Turn the inside out until you like the thickness of the bowl, about 1/4 - 3/8" maximum. Make up your rim Chuck, and then measure for the groove you need for the rim OD. Measure across the grain, and with the grain. If there is a difference, try splitting the difference and make the groove fit the rim. It should be a snug fit, but not something you have to force the bowl into. Turn the groove while starting/stopping to check progress until you have a good snug fit.

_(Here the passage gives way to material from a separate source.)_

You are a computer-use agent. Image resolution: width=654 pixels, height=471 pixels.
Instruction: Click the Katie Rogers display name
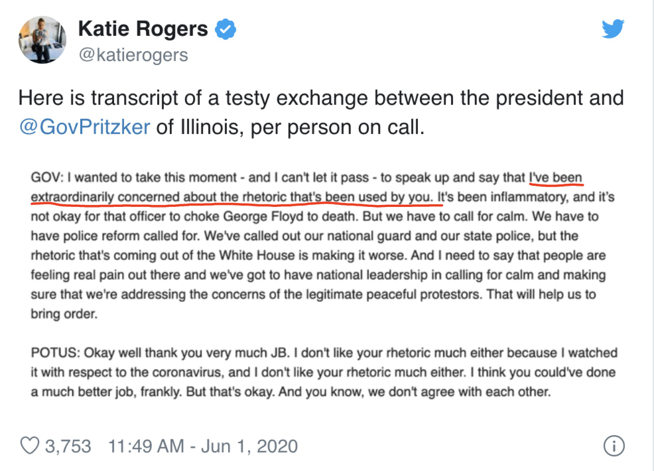(143, 29)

There are two ways to approach this. Mount the bowl between centers and start removing the outside of the foot taking it down to that 1/4" thickness I've mentioned numerous times between the recess and the outside. Stick with that option by starting to trim the height down to remove the dowels. That will give you a short foot with a still good looking bowl. just keep removing wood until you reach what looks good to you. For me, that would be about a 1/4" high foot with a bead, or a small cove at the transition between the foot and bowl. Remove all wood until yopu have a small nub. If your Rim Chuck is a good snug fit, pull the tailstock back and remove the nub while still in the Rim Chuck always cutting towards the headstock. Very light cuts, and comfortable speed. Since I invented the Tail Stock Steady in 2012, I don't really know how to approach it the way I described. Physics indicates if it's snug, and you always cut towards the headstock, it will stay in place until you remove it. Stuart Batty uses jam chucks, which are not too much different than the snug fit I just described using the face plate and Rm Chuck.

The second option would be to leave the foot as long as it is and trim it towards the recess, leaving the 1/4" thickness I described above. After you achieve that, then start cutting in towards the center of the pedestal to give it some flow, rather than having a straight foot/pedestal. f you choose to go for height. Leave the OD at the recess about 4" if you have that much to work with, and then start tapering the pedestal towards the bowl bottom. When you get it to 3" round, that's as far as you need to go. Start hollowing out the foot to remove excess wood, leaving the nub in place. When you get the depth where the bowl bottom is now 1/4 -3/8' thick, sop and remove the nub. Piece of cake.
The tools I use for the foot shaping and hollowing is usually Easywood CI5 which is the small round tool. It will allow me to get rounded inside corners, plus it's just so easy to use. ......... Jerry (in Tucson)
 
#50 ·
Hi me again. I have a finished form. Not quite the smooth lines I wanted. but its ok. one dowel disapesared and another partially I sanded it to 1000 grit then wiped it down with paint thinner, that is what I want in a finish. I wish the wood would dry that color.